TEXT SEGMENT:
_ _ _ _ _ _ _

Thursday, July 09, 2009

Improvements to Factor's register allocator

For the last couple of months I've been working on some improvements to Factor's low-level optimizer and code generator. The major new change is that the control flow graph IR is now allowed to define registers that are used in more than one basic block. Previously, all values would be loaded from the data stack at the start of a basic block and stored to the stack at the end. Register allocation in this case is called local register allocation. Now the only time when values have to be saved to the stack is for subroutine calls. The part of the compiler most affected by this is of course the register allocator, because now it needs to do global register allocation.

I will describe the new optimizations in a future blog post and talk about global register allocation here. To help people who are learning Factor or are simply curious about what real Factor code looks like, I've inserted lots of links from this blog post to our online code repository browser.

Instead of rewriting the register allocator from scratch, I took a more incremental approach, gradually refactoring it to operate on the entire control flow graph instead of a basic block at a time. Generalizing the linear scan algorithm to do this is relatively straightforward, but there are some subtleties. Once again, I used Christian Wimmer's masters thesis as a guide, however this time around I implemented almost the entire algorithm described there, instead of the simplification to the local case.

First, recall some terminology: virtual registers are an abstraction of an ideal CPUs register file: there can be arbitrarily many of them, and each one is only ever assigned to once. The register allocator's job is to rewrite the program to use physical registers instead, possibly mapping a number of virtual registers to the same physical register, and inserting spills and reloads if there are insufficient physical registers to store all temporary values used by the program.

_ _ _ _ _ _ _

EXERCISE DATA:
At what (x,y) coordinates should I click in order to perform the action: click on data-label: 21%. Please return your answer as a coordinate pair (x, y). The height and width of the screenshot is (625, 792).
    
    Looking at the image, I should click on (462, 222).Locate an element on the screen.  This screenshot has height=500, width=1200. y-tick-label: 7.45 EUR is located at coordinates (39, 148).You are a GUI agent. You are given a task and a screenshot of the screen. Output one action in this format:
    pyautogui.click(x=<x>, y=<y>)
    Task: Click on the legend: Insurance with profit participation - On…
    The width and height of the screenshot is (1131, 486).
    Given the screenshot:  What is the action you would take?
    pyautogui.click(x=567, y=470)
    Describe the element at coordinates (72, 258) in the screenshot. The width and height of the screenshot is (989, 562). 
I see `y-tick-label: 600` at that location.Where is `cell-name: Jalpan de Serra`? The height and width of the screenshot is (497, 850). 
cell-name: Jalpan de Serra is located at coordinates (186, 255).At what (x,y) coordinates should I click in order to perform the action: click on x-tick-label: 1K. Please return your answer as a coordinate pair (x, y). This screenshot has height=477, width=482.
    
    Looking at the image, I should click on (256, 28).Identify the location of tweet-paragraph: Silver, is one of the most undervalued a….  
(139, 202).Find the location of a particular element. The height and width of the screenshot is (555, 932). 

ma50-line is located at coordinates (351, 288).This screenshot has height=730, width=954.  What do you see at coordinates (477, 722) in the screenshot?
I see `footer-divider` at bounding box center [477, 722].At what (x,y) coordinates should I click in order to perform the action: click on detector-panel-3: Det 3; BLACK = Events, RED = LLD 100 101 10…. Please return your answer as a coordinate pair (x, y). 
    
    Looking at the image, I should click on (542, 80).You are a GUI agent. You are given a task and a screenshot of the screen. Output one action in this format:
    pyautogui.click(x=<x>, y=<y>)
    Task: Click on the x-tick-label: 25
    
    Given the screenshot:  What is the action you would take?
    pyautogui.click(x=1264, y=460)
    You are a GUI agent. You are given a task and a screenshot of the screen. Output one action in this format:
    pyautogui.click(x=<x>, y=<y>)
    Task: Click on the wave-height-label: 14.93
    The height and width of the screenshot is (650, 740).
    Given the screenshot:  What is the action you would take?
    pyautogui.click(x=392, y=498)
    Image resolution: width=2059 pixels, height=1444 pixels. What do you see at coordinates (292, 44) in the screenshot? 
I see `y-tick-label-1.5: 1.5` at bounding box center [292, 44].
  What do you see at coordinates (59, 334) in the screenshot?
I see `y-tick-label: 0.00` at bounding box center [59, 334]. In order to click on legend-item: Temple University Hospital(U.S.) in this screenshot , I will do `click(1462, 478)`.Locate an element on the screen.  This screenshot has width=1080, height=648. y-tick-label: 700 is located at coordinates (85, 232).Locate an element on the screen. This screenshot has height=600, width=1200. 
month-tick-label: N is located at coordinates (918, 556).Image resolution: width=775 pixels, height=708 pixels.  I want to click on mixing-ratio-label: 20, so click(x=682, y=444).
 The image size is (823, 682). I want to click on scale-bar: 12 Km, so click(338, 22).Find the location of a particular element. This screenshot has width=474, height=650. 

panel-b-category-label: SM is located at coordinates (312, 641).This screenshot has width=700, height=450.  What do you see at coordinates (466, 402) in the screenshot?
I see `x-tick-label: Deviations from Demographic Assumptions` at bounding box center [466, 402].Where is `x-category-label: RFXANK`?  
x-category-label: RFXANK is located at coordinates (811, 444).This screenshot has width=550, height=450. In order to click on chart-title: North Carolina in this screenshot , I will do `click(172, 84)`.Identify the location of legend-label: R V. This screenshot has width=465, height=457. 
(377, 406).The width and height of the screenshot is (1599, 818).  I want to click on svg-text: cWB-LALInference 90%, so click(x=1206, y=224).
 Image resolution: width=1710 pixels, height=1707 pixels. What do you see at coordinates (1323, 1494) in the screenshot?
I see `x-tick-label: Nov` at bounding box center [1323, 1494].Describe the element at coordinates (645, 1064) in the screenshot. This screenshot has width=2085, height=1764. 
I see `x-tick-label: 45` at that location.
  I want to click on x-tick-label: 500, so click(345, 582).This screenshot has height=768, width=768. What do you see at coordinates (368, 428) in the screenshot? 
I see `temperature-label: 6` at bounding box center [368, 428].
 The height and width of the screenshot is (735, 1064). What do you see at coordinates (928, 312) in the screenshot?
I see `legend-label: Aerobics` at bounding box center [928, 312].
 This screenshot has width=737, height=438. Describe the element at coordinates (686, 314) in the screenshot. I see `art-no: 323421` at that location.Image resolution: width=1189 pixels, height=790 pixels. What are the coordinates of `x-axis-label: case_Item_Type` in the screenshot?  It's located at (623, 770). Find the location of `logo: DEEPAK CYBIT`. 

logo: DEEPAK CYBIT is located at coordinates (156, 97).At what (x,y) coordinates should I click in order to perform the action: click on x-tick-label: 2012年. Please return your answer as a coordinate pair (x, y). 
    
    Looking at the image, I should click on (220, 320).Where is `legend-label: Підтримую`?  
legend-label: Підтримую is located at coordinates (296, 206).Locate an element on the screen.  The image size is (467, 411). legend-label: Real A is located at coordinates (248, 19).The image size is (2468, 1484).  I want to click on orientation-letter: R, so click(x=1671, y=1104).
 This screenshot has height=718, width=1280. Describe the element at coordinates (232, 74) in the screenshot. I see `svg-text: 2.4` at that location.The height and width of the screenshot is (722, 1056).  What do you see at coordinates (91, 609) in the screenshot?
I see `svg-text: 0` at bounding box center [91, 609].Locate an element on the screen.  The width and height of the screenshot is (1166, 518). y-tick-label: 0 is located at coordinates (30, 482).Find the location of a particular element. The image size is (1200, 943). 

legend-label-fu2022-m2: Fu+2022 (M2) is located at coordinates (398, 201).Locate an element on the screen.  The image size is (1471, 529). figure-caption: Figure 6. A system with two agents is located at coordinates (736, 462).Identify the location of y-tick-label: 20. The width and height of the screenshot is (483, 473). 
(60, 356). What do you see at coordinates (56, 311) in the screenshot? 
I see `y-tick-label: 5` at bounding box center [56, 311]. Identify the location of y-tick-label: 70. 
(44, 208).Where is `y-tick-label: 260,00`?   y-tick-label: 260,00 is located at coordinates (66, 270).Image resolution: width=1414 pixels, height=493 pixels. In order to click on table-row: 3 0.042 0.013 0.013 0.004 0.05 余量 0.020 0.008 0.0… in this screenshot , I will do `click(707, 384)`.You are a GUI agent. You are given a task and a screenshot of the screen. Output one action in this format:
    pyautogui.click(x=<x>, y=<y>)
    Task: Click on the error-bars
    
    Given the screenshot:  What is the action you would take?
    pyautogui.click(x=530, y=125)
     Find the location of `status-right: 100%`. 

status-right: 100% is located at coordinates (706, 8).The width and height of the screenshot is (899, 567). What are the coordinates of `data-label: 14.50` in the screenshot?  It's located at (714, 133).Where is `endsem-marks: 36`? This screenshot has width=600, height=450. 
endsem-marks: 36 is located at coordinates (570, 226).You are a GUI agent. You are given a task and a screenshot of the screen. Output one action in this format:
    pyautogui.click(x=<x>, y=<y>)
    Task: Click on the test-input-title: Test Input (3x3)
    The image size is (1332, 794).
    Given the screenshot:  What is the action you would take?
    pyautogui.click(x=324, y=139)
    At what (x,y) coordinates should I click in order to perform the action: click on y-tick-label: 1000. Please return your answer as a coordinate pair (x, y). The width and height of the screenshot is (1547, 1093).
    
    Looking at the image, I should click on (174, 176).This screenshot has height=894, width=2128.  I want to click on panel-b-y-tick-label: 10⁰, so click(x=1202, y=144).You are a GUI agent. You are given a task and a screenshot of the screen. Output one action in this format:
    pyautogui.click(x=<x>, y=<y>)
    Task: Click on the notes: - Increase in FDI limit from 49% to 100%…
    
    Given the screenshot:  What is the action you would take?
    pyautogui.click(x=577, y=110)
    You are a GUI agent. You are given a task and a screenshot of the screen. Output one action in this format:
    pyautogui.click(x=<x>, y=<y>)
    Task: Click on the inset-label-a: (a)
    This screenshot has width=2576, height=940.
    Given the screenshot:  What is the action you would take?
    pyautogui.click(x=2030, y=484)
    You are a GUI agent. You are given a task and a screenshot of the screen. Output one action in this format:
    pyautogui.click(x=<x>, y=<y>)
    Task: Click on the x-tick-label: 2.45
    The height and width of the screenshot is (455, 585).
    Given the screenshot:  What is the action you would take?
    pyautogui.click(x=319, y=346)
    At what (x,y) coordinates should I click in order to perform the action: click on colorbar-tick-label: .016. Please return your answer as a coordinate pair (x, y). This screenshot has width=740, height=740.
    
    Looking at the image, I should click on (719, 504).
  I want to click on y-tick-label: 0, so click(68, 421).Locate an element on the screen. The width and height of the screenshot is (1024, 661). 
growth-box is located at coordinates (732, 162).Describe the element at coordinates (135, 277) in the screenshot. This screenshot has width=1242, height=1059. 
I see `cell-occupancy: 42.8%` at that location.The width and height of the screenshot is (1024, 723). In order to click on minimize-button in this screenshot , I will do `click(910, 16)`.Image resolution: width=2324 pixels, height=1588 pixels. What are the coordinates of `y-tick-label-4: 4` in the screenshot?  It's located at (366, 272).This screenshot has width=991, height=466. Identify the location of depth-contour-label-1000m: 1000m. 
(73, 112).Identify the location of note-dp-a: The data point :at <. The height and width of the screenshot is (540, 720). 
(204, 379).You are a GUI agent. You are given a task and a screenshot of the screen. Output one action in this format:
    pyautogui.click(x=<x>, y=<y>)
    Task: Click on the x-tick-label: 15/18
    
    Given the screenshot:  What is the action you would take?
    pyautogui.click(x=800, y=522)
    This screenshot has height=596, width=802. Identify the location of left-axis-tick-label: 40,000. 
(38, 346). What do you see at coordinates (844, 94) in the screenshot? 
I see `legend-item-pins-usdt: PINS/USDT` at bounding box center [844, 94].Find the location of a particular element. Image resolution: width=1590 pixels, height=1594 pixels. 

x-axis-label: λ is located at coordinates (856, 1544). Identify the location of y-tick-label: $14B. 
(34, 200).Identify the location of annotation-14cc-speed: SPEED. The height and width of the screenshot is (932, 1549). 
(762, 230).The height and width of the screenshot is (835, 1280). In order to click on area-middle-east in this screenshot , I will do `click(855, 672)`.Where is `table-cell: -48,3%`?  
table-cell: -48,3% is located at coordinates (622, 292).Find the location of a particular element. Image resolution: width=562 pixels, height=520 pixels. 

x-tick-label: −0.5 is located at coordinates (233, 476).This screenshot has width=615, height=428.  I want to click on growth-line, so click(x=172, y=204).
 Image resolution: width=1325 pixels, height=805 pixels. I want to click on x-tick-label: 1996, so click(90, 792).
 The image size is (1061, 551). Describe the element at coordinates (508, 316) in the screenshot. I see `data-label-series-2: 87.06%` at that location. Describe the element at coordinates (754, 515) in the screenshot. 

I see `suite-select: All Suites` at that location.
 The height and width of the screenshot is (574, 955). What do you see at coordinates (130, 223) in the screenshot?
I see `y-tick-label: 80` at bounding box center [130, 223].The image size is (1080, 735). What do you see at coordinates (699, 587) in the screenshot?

_ _ _ _ _ _ _

TASKS:
a) In the register allocator post, copy the passage that begins at "For the last" and ends after "global register allocation.", substituting "function calls" for "subroutine calls".
b) Continue the register allocator post from the point where it stops.
The records play no role here.

WRITTEN ANSWERS:
a)
For the last couple of months I've been working on some improvements to Factor's low-level optimizer and code generator. The major new change is that the control flow graph IR is now allowed to define registers that are used in more than one basic block. Previously, all values would be loaded from the data stack at the start of a basic block and stored to the stack at the end. Register allocation in this case is called local register allocation. Now the only time when values have to be saved to the stack is for function calls. The part of the compiler most affected by this is of course the register allocator, because now it needs to do global register allocation.

b)
Linearization


A local register allocator operates on a basic block, which is a linear list of instructions. For the global case, linear scan still requires a linear list of instructions as input, so the first step is to traverse the CFG in reverse post order and number the instructions.

Building live intervals


Once a linear ordering among all instructions has been stablished, the second step in linear scan register allocation is building live intervals. In the local case, a virtual register is defined in the same basic block as all of its usages. Furthermore, if we assume single assignment, then there will be only a single definition, and it will precede all uses. So the set of instructions where the register is live is a single interval, which begins at the definition and ends at the last use.

In the global case, the situation is more complicated. First of all, because the linearization chosen is essentially arbitrary, and does not reflect the actual control flow in reality, instructions are not necessarily executed in order, so if a register is defined at position A and used at position B, it does not mean that the register is live at every position between A and B. Indeed, in the global case, the live "interval" of a register may consist of a number of disjoint ranges of instructions.

As an example, consider the following C program:
1: int x = ...;
2: if(...) {
3: ... a bunch of code that does not use x
4: } else {
5: int y = x + 1;
6: ... code that doesn't use x
7: }
8: ... more code that doesn't use x

The value x is live at position 1, and also at position 5. The last usage of x is at line 5, so it is not live at any position after 5, but also, it is not live at position 3 either, since if the true branch is taken, then x is never used at all. We say that x has a lifetime hole at position 3.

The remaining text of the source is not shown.